### Task statement
Can you reproduce only the records between the lines holding "Given: Click the Random Rotation preset" and "Tick Group objects", inclusive, renaming "Screen dimensions" to "Screen size" throughout and leaving everything else unchanged?

### Input material
■ ■ ■

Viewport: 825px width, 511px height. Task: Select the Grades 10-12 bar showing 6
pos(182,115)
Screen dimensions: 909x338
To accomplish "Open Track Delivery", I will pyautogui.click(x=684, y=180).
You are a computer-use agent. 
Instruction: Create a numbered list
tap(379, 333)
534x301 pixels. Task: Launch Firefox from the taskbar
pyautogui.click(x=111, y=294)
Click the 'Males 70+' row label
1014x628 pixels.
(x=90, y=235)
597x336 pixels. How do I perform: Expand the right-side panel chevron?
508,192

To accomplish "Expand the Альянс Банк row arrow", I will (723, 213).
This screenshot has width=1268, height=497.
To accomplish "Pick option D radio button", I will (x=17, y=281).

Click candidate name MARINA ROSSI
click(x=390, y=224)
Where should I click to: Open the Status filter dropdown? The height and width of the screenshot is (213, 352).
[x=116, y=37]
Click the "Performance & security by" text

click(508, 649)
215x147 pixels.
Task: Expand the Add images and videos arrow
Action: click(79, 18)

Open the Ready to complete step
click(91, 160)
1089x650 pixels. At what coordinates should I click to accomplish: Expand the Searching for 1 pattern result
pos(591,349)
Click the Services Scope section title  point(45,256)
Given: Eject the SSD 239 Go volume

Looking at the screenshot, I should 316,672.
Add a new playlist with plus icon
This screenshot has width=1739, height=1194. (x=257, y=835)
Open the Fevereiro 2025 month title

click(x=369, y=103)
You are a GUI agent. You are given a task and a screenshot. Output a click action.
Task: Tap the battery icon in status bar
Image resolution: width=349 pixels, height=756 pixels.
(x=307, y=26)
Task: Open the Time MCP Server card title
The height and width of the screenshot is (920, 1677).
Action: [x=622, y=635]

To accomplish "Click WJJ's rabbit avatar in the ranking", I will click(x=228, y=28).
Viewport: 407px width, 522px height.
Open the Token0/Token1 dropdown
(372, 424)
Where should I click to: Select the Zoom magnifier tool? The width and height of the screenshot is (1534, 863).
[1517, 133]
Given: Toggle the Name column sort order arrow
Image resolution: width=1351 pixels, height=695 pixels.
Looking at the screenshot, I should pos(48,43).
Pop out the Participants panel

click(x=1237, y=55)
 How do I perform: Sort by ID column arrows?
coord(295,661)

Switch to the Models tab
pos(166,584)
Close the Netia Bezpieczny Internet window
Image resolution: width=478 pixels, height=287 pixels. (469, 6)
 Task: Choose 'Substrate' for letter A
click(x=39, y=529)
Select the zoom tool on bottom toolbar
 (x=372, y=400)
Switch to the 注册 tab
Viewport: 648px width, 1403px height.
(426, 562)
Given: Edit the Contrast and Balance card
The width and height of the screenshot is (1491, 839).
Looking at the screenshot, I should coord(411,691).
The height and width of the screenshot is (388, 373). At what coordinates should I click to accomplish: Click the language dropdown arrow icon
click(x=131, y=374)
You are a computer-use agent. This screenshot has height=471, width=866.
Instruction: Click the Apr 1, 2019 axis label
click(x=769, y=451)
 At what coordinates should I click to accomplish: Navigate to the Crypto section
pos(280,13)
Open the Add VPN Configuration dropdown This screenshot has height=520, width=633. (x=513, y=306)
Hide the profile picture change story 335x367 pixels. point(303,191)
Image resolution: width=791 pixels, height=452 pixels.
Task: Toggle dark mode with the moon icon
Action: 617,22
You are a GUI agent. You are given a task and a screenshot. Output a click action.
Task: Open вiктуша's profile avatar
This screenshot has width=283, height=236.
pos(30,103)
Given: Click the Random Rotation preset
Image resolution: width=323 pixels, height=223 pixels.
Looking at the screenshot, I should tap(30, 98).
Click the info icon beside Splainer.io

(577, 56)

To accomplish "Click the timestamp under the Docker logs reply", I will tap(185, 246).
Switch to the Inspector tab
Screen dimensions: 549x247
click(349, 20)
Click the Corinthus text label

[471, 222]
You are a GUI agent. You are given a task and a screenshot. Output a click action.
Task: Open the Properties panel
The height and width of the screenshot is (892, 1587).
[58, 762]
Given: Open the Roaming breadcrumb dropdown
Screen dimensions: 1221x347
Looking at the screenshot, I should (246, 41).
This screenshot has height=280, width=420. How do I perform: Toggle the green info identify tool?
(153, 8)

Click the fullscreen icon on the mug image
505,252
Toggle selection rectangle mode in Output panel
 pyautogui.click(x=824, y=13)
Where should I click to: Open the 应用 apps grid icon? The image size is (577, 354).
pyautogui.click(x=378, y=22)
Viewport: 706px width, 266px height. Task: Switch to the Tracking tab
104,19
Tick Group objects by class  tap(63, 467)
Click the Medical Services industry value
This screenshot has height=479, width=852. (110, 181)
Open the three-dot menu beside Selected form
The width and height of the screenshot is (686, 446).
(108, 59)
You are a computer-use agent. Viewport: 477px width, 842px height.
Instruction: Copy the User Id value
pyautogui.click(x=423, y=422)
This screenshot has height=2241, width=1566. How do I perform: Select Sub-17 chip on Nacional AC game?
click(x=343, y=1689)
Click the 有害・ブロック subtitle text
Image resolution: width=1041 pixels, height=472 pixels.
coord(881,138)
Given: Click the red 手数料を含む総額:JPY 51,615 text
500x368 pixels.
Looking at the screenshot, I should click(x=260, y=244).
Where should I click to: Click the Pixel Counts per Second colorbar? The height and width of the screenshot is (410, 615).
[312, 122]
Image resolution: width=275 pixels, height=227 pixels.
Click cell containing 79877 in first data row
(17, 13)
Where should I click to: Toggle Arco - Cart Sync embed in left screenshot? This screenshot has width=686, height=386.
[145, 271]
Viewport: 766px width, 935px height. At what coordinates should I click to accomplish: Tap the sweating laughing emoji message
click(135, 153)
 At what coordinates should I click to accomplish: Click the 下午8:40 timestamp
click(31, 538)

■ ■ ■

### Correct answer
Given: Click the Random Rotation preset
Image resolution: width=323 pixels, height=223 pixels.
Looking at the screenshot, I should tap(30, 98).
Click the info icon beside Splainer.io

(577, 56)

To accomplish "Click the timestamp under the Docker logs reply", I will tap(185, 246).
Switch to the Inspector tab
Screen size: 549x247
click(349, 20)
Click the Corinthus text label

[471, 222]
You are a GUI agent. You are given a task and a screenshot. Output a click action.
Task: Open the Properties panel
The height and width of the screenshot is (892, 1587).
[58, 762]
Given: Open the Roaming breadcrumb dropdown
Screen size: 1221x347
Looking at the screenshot, I should (246, 41).
This screenshot has height=280, width=420. How do I perform: Toggle the green info identify tool?
(153, 8)

Click the fullscreen icon on the mug image
505,252
Toggle selection rectangle mode in Output panel
 pyautogui.click(x=824, y=13)
Where should I click to: Open the 应用 apps grid icon? The image size is (577, 354).
pyautogui.click(x=378, y=22)
Viewport: 706px width, 266px height. Task: Switch to the Tracking tab
104,19
Tick Group objects by class  tap(63, 467)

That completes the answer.